Johnson & Johnson Pharmaceutical Research & Development, L.L.C. (J&JPRD) presented these new data in a poster session at the 27th Annual Scientific Meeting of the American Pain Society (APS) in Tampa, Florida. Treatment with 100 mg of tapentadol IR resulted in 79 per cent of patients experiencing at least a 30 per cent improvement in pain intensity at 48 hours. This is comparable to the 78 per cent of patients who experienced the same percentage of improvement with 15 mg of oxycodone IR.
Compared with placebo, the incidence of adverse events was higher for tapentadol IR and oxycodone IR treatment groups with a dose-dependent pattern of increasing adverse events. The most common treatment emergent adverse events in both active treatment groups included nausea, vomiting, constipation, dizziness, and somnolence (drowsiness).

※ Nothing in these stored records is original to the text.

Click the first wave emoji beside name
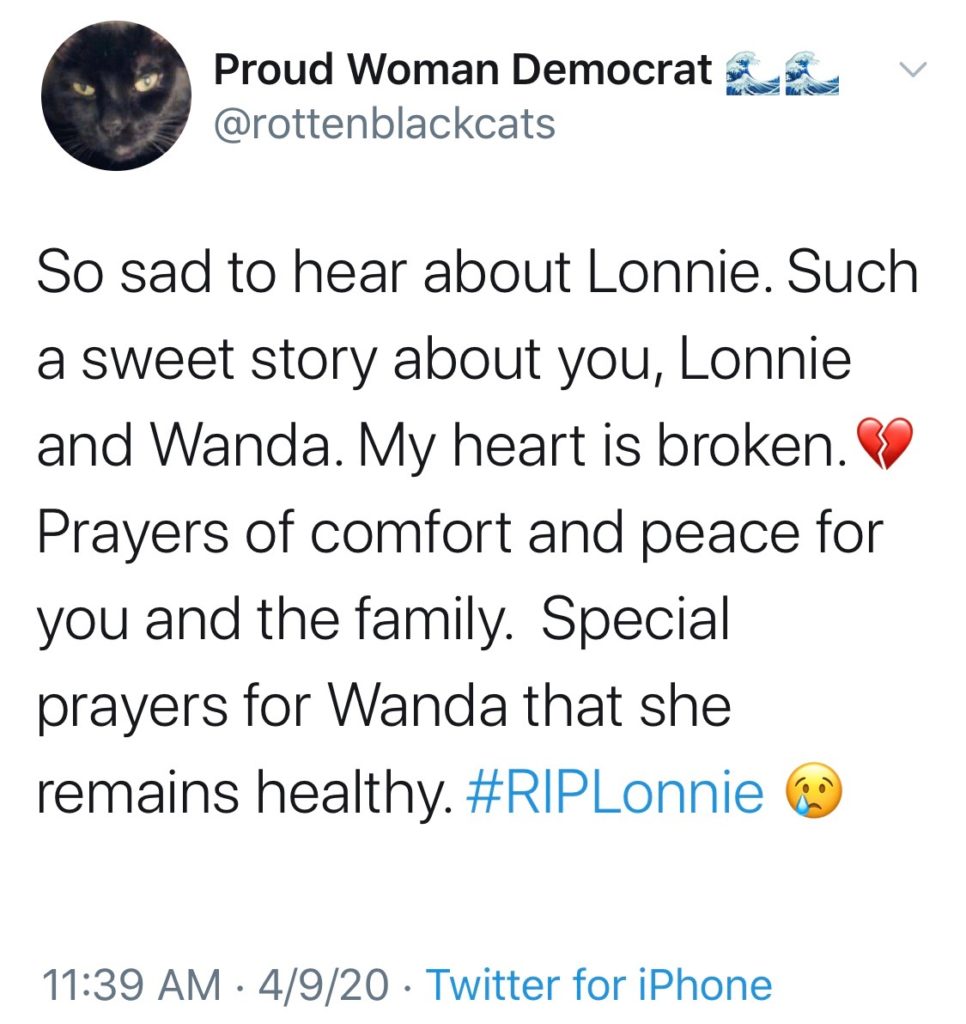pos(749,73)
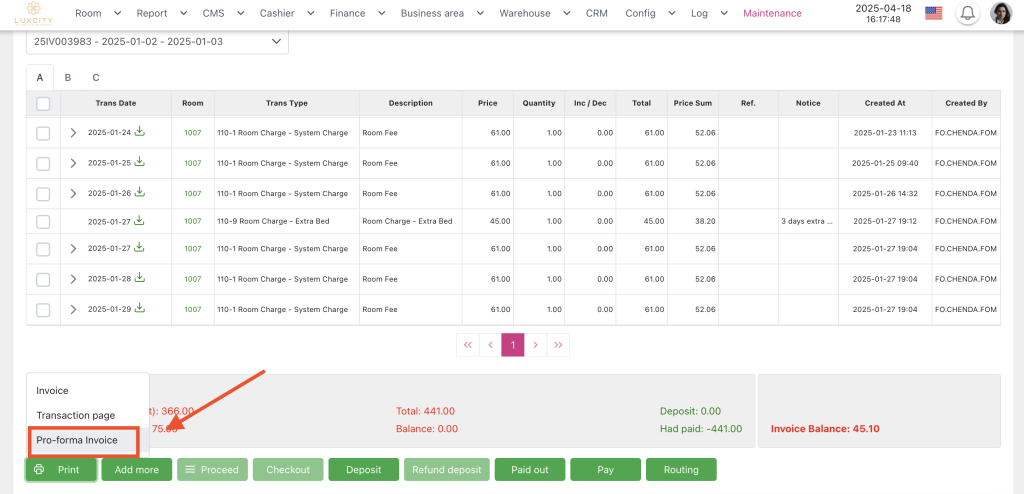Tick the select-all header checkbox

coord(43,103)
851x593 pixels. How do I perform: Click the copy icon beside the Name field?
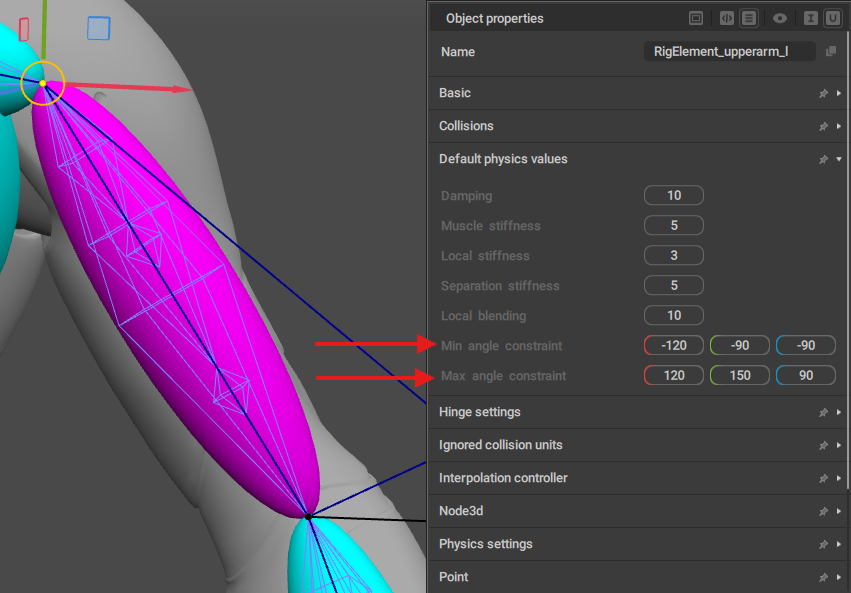tap(830, 52)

However, the overall incidence of gastrointestinal side effects was lower at all three tapentadol IR doses than with 15 mg of oxycodone IR: tapentadol IR 50 mg at 46 per cent, 75 mg at 46 per cent, and 100 mg at 59 per cent versus oxycodone IR 15 mg at 73 per cent.
"This phase III study has shown that all three doses of tapentadol IR were effective in providing analgesic relief of moderate to severe pain. Tapentadol patients reported a reduced incidence of some gastrointestinal side effects in comparison with a comparable dose of oxycodone, a standard pain treatment," said lead study author Charles Oh, MD, director, J&JPRD.
"We are encouraged by these results and are eager to continue to study tapentadol as a novel acute pain treatment option".
Tapentadol has a unique profile with two mechanisms of action, combining mu-opioid receptor agonism and norepinephrine reuptake inhibition in a single molecule. It is being developed in immediate-release formulation for acute pain and extended-release formulation for chronic pain.
Acute pain is viewed as a complex, unpleasant experience with emotional and cognitive, as well as sensory features that occur in response to tissue trauma and is one of the most common reasons why patients seek medical attention. Common sources of acute pain include trauma, surgery, labour, medical procedures, and acute disease states. According to the American Pain Foundation, more than 25 million Americans experience acute pain each year as a result of injuries or surgeries.